Ähnlich verhält es sich bei der Erstaufnahmeeinrichtung im hessischen Gießen. "Die Bewohner werden über die Sozialbetreuung und Dolmetscher ständig über die aktuellen Lageentwicklungen informiert", so ein Pressesprecher des Regierungspräsidiums. Bisher gibt es in der Erstaufnahmeeinrichtung vier Infektionen, das Land Hessen rechnet offenbar mit einer Zunahme der Fälle. Deswegen will das Sozialministerium bisher geschlossene Unterkünfte wieder öffnen, "um auf jede weitere Entwicklung vorbereitet zu sein", heißt es in einer Pressemitteilung. Thüringen will in den kommenden Tagen 150 Bewohner der Suhler Erstaufnahmeeinrichtung verlegen. Vor allem jene, die als Risikogruppe gelten.

Keine negativen Asylbescheide bis Ostern

Doch Probleme gibt es nicht nur bei der Unterbringung Geflüchteter, sondern auch bei deren Asylverfahren.

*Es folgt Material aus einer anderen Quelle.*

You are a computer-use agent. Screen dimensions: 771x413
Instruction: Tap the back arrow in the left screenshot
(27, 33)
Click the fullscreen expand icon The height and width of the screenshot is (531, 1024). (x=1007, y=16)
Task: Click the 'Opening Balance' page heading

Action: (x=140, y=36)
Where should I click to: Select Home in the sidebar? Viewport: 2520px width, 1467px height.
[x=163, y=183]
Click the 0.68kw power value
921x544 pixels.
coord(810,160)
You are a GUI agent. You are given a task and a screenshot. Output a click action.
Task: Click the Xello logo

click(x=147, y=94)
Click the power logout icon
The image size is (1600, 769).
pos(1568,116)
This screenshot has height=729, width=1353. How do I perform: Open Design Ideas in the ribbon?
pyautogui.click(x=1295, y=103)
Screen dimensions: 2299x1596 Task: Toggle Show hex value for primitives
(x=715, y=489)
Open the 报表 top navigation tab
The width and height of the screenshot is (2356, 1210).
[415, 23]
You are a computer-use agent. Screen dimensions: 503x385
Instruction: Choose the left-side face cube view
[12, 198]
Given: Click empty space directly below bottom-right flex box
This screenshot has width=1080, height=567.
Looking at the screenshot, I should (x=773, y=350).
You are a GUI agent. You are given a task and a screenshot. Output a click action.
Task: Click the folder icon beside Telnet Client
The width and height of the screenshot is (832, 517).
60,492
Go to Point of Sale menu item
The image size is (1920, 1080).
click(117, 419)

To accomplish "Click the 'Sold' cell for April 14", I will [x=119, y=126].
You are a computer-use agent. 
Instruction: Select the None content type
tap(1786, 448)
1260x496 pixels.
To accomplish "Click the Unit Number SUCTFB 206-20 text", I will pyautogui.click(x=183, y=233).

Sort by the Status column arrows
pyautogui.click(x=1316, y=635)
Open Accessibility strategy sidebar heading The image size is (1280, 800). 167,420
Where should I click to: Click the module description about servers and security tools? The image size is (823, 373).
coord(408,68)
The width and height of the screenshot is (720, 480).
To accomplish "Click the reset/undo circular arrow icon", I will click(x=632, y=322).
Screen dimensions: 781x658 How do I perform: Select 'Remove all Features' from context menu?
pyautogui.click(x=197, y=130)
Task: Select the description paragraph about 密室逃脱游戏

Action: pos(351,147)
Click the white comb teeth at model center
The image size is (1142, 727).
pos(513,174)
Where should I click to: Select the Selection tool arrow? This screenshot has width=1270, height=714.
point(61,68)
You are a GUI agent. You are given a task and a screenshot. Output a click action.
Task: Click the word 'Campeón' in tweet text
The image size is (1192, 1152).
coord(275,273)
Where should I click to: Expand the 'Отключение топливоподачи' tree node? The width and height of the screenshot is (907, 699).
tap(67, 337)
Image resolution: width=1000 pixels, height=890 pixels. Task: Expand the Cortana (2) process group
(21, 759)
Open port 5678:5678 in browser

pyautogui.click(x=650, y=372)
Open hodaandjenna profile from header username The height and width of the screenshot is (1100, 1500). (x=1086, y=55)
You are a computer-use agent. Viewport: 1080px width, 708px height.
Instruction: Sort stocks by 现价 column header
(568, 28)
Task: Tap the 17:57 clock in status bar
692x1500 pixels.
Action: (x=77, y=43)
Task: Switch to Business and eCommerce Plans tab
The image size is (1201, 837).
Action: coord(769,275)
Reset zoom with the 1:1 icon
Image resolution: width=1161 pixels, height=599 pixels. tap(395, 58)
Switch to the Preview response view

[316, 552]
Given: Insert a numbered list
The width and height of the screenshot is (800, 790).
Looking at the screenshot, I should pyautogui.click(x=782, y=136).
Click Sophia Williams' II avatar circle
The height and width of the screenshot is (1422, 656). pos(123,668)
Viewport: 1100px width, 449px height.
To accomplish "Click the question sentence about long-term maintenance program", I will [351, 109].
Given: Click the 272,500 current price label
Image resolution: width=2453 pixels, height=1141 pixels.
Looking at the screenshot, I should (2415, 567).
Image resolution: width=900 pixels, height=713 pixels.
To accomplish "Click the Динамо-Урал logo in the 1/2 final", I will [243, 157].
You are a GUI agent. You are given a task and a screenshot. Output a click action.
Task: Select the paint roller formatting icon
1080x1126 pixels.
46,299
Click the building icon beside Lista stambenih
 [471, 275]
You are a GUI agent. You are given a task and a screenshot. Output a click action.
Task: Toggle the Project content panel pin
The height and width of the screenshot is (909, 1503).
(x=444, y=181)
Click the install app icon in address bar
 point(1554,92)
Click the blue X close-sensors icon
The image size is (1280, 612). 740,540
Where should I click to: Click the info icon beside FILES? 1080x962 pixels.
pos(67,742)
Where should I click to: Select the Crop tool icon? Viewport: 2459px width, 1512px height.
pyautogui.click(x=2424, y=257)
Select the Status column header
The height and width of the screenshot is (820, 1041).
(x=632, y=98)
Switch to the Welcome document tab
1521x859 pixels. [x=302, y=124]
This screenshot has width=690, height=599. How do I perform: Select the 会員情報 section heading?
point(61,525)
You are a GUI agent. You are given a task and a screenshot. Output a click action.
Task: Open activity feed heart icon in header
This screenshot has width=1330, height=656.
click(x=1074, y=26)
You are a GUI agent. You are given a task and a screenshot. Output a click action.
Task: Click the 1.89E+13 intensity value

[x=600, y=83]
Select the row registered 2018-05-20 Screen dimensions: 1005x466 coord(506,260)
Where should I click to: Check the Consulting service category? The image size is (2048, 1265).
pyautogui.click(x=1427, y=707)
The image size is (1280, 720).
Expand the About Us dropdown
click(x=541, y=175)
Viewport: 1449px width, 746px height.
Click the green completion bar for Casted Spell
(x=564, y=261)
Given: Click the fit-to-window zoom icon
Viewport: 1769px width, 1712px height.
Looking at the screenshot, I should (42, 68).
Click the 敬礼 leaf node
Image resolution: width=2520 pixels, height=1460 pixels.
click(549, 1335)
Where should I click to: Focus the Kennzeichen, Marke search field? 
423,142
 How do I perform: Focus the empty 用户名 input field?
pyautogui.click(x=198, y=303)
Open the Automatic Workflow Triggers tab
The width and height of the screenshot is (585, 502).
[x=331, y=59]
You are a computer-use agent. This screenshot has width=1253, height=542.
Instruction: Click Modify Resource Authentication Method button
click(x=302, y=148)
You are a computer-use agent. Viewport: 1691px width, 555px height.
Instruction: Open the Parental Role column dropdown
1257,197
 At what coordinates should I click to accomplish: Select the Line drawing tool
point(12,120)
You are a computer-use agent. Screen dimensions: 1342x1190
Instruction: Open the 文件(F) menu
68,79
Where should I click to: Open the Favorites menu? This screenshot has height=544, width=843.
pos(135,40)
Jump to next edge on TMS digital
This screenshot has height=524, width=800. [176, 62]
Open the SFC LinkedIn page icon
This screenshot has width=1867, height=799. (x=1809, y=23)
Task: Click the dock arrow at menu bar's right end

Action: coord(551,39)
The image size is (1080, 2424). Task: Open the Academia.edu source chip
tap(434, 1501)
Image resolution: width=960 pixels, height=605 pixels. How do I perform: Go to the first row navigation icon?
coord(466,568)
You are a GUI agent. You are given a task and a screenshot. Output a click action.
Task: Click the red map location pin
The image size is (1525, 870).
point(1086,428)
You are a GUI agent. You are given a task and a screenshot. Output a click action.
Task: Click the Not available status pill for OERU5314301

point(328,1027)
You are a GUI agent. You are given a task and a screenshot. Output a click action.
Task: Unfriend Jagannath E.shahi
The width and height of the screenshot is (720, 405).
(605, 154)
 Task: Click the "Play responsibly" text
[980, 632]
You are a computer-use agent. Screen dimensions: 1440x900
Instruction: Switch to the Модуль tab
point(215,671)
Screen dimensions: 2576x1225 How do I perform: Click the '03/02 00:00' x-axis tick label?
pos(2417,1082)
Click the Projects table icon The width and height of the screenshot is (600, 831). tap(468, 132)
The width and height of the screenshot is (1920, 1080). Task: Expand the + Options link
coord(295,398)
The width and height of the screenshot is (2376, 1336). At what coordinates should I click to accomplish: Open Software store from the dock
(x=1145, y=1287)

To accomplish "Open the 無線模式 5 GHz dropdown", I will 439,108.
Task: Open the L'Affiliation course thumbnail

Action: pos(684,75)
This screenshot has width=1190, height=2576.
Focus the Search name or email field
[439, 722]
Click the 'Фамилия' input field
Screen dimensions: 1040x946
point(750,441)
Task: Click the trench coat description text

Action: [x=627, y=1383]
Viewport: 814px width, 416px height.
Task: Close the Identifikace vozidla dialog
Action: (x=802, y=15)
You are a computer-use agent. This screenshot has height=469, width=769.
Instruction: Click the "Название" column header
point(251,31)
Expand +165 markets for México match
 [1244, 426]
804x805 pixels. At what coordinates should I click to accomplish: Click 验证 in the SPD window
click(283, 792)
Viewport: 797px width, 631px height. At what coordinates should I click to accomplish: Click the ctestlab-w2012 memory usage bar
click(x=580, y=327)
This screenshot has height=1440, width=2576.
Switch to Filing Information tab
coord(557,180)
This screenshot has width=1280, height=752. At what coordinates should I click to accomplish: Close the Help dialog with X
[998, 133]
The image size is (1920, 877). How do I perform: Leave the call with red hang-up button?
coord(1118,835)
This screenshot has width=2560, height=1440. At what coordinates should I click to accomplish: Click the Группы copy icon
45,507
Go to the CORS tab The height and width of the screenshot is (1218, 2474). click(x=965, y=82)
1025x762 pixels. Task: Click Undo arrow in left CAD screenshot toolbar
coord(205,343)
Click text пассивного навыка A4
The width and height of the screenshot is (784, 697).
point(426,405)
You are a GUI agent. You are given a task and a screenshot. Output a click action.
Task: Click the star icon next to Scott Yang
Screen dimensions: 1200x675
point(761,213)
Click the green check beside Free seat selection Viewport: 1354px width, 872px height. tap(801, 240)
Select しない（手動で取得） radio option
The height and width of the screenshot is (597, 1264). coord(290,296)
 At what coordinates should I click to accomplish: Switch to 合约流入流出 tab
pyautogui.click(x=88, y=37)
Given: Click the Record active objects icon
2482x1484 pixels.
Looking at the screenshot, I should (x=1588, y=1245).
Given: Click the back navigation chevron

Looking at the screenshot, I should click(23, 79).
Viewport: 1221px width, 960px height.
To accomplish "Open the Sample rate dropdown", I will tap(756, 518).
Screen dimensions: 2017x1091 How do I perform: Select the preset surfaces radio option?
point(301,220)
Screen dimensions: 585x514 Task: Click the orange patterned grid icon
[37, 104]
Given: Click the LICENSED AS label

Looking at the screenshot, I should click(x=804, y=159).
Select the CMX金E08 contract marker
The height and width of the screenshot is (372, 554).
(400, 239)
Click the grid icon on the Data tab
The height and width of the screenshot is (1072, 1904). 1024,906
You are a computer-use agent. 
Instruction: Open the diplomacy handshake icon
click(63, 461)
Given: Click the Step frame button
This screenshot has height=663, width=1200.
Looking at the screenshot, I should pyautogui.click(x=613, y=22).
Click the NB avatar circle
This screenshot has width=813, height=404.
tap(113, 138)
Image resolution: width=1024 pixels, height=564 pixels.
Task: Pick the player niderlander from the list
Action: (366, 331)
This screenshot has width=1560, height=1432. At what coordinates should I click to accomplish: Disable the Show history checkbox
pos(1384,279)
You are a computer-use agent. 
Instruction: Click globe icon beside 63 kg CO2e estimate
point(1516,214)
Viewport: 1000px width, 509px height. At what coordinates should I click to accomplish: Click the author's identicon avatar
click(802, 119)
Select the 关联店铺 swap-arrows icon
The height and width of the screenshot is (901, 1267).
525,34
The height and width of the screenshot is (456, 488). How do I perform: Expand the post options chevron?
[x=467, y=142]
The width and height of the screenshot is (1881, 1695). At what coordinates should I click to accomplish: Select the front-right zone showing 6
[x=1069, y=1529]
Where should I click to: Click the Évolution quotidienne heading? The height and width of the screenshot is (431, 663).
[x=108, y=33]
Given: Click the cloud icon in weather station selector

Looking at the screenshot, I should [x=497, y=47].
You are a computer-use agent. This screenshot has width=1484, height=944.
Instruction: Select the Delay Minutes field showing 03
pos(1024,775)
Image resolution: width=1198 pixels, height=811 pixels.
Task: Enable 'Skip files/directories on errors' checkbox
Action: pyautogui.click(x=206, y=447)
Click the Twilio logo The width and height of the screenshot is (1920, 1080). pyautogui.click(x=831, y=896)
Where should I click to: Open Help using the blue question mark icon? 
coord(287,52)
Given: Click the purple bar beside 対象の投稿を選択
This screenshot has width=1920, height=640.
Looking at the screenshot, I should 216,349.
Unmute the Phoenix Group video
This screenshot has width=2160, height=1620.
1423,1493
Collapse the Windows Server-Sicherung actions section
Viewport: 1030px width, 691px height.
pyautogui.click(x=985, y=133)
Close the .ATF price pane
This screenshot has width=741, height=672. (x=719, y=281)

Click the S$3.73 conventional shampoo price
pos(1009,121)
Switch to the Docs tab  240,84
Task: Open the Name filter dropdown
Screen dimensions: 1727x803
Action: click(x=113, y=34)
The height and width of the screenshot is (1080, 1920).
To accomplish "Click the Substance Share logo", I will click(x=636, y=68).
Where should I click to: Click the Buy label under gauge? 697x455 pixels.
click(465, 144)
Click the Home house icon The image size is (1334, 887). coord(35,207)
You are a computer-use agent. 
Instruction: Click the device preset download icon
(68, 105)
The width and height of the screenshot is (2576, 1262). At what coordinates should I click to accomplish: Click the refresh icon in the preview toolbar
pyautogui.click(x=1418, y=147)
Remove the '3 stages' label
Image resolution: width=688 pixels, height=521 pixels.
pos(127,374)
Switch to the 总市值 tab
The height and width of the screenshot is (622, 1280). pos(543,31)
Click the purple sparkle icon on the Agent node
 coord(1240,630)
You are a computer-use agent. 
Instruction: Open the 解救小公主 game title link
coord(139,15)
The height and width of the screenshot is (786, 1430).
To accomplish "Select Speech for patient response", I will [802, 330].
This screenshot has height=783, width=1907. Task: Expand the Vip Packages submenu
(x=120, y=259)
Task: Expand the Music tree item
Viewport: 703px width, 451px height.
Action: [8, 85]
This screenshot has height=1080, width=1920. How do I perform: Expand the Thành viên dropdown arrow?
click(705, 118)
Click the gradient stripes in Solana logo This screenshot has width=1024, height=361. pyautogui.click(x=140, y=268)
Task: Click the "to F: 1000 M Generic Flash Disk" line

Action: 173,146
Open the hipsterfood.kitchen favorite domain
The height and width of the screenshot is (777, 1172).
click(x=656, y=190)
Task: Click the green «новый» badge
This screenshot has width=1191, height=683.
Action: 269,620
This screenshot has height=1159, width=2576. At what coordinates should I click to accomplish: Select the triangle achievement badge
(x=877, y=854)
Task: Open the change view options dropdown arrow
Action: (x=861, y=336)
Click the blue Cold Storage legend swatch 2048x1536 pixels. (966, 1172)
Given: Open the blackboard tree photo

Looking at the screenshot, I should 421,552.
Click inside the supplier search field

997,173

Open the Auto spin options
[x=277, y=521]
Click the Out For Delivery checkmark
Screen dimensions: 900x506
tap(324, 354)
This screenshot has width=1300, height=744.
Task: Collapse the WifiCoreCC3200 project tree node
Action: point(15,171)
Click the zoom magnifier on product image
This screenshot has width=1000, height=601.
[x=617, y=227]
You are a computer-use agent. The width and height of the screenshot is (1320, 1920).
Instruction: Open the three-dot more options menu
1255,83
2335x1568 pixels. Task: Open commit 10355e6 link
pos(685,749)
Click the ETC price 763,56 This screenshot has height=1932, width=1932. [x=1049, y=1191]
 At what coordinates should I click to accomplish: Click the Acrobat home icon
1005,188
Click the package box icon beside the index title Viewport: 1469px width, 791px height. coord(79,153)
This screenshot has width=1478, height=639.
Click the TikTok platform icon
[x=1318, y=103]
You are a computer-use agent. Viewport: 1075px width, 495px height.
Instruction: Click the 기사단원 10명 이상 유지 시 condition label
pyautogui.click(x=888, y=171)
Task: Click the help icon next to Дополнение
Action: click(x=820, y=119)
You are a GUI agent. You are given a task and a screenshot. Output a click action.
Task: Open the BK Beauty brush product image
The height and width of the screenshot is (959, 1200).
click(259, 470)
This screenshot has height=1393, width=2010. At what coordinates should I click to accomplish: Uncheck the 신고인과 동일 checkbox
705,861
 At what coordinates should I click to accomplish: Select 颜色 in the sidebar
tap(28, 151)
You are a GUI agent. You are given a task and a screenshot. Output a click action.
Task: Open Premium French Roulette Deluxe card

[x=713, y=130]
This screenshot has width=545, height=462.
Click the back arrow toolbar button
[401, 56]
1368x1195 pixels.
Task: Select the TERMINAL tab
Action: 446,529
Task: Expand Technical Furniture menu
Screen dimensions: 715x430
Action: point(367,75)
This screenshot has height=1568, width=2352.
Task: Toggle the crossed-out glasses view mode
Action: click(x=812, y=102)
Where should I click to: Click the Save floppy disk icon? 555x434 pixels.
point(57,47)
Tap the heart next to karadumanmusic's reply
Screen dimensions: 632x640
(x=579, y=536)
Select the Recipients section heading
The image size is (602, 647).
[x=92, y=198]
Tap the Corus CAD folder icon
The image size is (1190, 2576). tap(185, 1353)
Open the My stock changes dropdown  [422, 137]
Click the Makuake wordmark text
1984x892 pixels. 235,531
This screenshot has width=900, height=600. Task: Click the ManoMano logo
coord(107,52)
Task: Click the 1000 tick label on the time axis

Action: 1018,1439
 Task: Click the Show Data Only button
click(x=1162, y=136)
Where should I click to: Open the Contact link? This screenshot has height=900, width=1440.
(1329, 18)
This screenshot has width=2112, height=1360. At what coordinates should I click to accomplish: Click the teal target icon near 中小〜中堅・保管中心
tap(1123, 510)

Zwar können Asylanträge mittlerweile auch schriftlich gestellt werden, doch von offizieller Stelle gibt es niemanden, der den Menschen das komplizierte Vorgehen erklärt. Das Bundesamt für Migration (Bamf) hat die Beratung komplett eingestellt. Freiwillige Helfer versuchen nun aus dem Home-Office heraus wichtige Fragen zu beantworten, über Messengerdienste und Telefon.

Der Austausch von Dokumenten und deren Übersetzung gestaltet sich schwierig. "Der ganze Prozess wird langwieriger. Das ist insbesondere dort ein Problem, wo aufgrund kurzer Fristen Eile geboten ist", schreiben Vertreter der Leipziger "Refugee Law Clinic" in einem kurzen Statement. Im Fall eines abgelehnten Asylantrags haben die Betroffenen nur zwei Wochen Zeit, Einspruch einzulegen. Sonst droht die Abschiebung. Entsprechende negative Asylbescheide hat das Bamf noch bis vor wenigen Tagen zugestellt. Jetzt soll das Verfahren bis Ostern ausgesetzt werden.

Auch Pouria Zahedi weiß nicht, wie es weitergeht. Am 19. März hätte er eigentlich einen Termin bei der Außenstelle des Bamf gehabt. Doch der wurde wegen der Corona-Krise abgesagt. Einen neuen gibt es nicht. Viel wichtiger ist für den Iraner erst mal etwas anderes: "Bloß kein Corona!"